At the other end of the scale (e.g. a throwaway forum account), an account compromise isn’t as much of a world-ending disaster. It’s still worth using 2FA if you can (once you know how to do it, the marginal cost is low), but prioritise the critical services first.

Remember: good security is about knowing what data you care about, and what convenience trade-offs you’re willing to make to protect it.

The strongest form of 2FA: physical security keys

We’ve discussed security keys previously in the form of the Web Authentication standard, and they’re the best 2FA authentication solution available for services which support them.
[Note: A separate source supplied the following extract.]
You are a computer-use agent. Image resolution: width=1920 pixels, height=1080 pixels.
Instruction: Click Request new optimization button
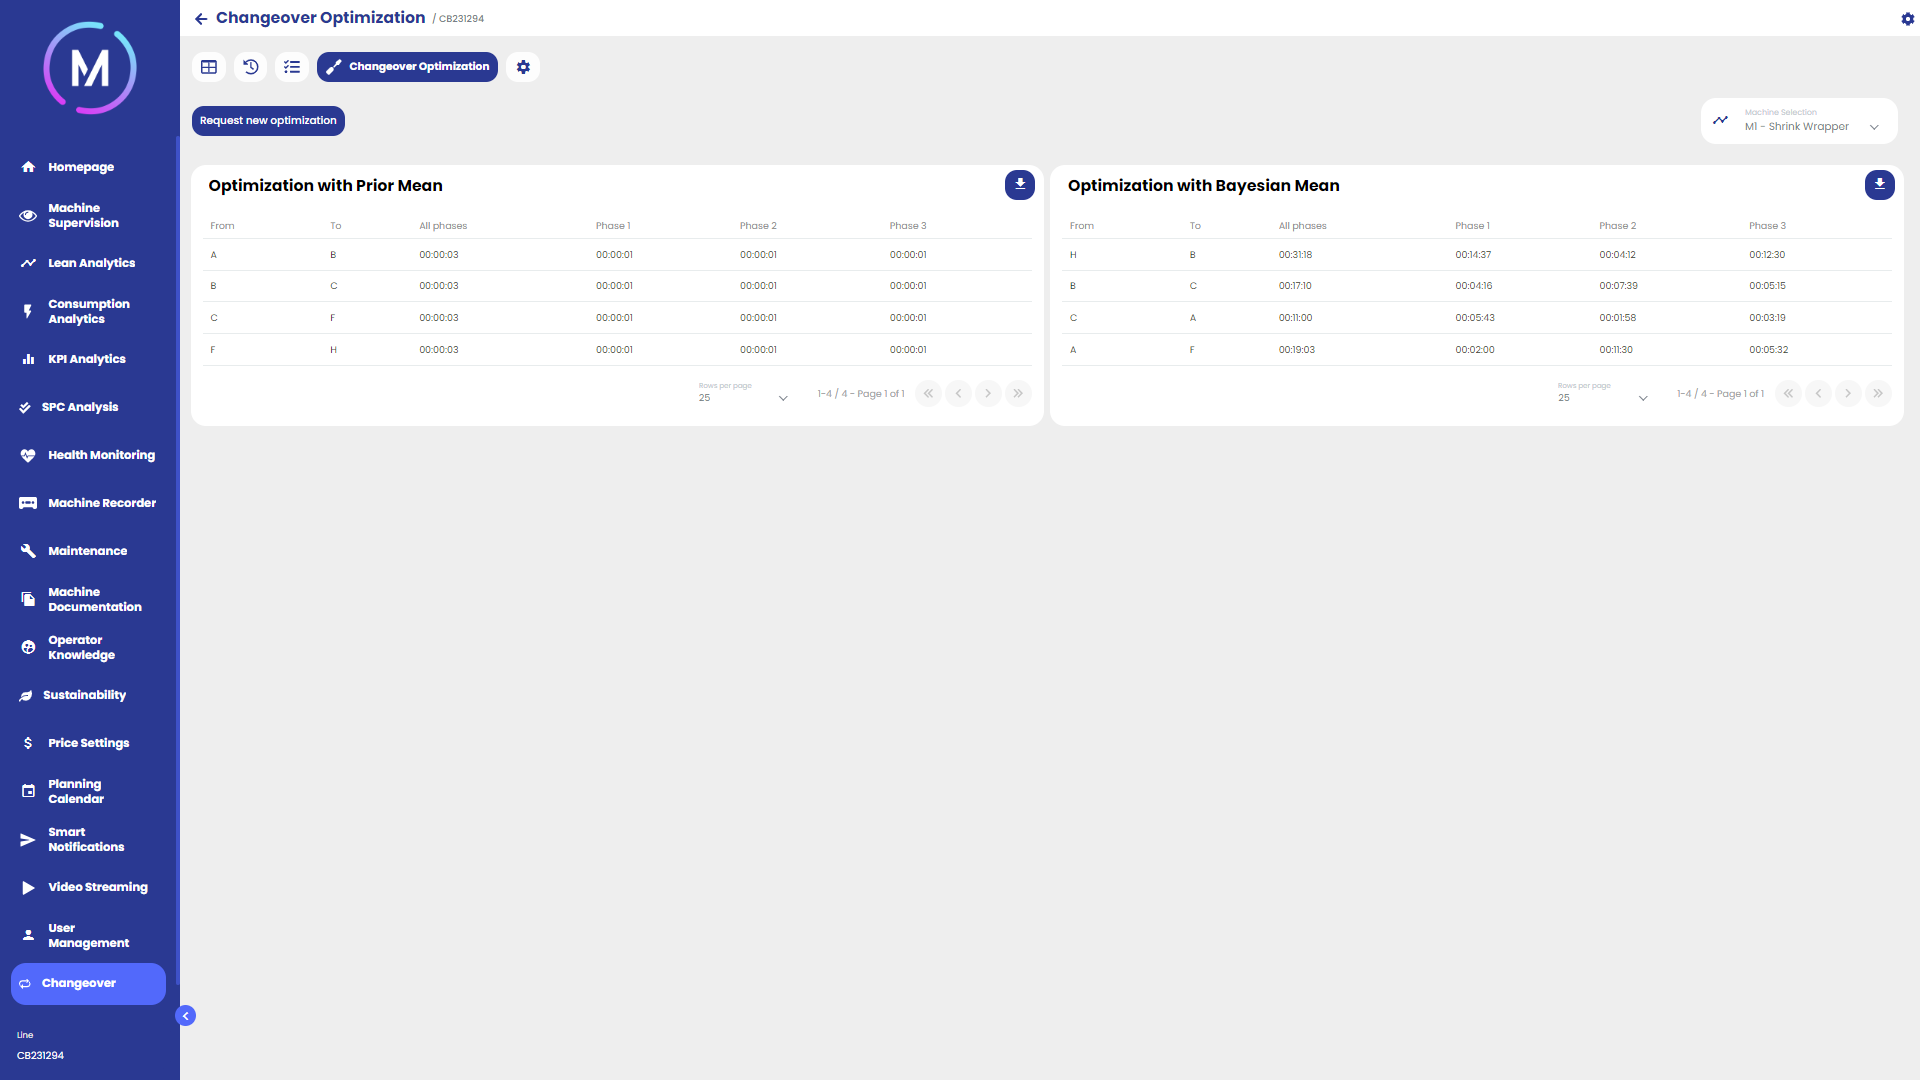click(x=268, y=121)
Google recently announced that they’d completely killed phishing attacks against their employees, by mandating that all employees use physical security keys to access critical systems.

From Brian Krebs again:

Google has not had any of its 85,000+ employees successfully phished on their work-related accounts since early 2017, when it began requiring all employees to use physical Security Keys in place of passwords and one-time codes, the company told KrebsOnSecurity. […]

A Google spokesperson said Security Keys now form the basis of all account access at Google.

“We have had no reported or confirmed account takeovers since implementing security keys at Google,” the spokesperson said. “Users might be asked to authenticate using their security key for many different apps/reasons. It all depends on the sensitivity of the app and the risk of the user at that point in time.”

Google also announced that they’ll soon be releasing their Titan Security Key to compete with existing solutions from companies like Yubico.

This is a logical decision by Google. With 85,000+ employees, they’d be in need of hundreds of thousands of security keys (plus replacements), and they clearly have the in-house engineering talent to build themselves rather than buying them externally.